Data extracted from a collection:

+++++

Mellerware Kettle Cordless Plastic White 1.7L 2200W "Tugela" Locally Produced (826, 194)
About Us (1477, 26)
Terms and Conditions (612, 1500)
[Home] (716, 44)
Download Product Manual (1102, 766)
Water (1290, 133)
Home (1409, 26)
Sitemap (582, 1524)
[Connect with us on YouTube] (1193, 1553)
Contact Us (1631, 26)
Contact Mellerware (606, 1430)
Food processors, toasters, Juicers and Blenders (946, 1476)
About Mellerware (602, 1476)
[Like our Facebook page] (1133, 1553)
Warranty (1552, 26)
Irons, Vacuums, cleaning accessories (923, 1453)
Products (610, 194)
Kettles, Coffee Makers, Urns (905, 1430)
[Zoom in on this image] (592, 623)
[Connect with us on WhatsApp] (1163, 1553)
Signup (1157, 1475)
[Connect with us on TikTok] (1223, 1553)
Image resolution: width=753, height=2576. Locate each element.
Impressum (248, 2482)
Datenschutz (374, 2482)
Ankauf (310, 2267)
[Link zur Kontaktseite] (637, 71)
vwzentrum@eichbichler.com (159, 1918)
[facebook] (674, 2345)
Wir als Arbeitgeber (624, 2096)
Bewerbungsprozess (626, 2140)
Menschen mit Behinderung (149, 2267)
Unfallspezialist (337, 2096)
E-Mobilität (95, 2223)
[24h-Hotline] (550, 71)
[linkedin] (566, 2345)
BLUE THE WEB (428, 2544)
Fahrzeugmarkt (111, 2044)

+++++

What is needed = Once you have read the records above, please copy them out exactly.

Task answer =
Mellerware Kettle Cordless Plastic White 1.7L 2200W "Tugela" Locally Produced (826, 194)
About Us (1477, 26)
Terms and Conditions (612, 1500)
[Home] (716, 44)
Download Product Manual (1102, 766)
Water (1290, 133)
Home (1409, 26)
Sitemap (582, 1524)
[Connect with us on YouTube] (1193, 1553)
Contact Us (1631, 26)
Contact Mellerware (606, 1430)
Food processors, toasters, Juicers and Blenders (946, 1476)
About Mellerware (602, 1476)
[Like our Facebook page] (1133, 1553)
Warranty (1552, 26)
Irons, Vacuums, cleaning accessories (923, 1453)
Products (610, 194)
Kettles, Coffee Makers, Urns (905, 1430)
[Zoom in on this image] (592, 623)
[Connect with us on WhatsApp] (1163, 1553)
Signup (1157, 1475)
[Connect with us on TikTok] (1223, 1553)
Image resolution: width=753, height=2576. Locate each element.
Impressum (248, 2482)
Datenschutz (374, 2482)
Ankauf (310, 2267)
[Link zur Kontaktseite] (637, 71)
vwzentrum@eichbichler.com (159, 1918)
[facebook] (674, 2345)
Wir als Arbeitgeber (624, 2096)
Bewerbungsprozess (626, 2140)
Menschen mit Behinderung (149, 2267)
Unfallspezialist (337, 2096)
E-Mobilität (95, 2223)
[24h-Hotline] (550, 71)
[linkedin] (566, 2345)
BLUE THE WEB (428, 2544)
Fahrzeugmarkt (111, 2044)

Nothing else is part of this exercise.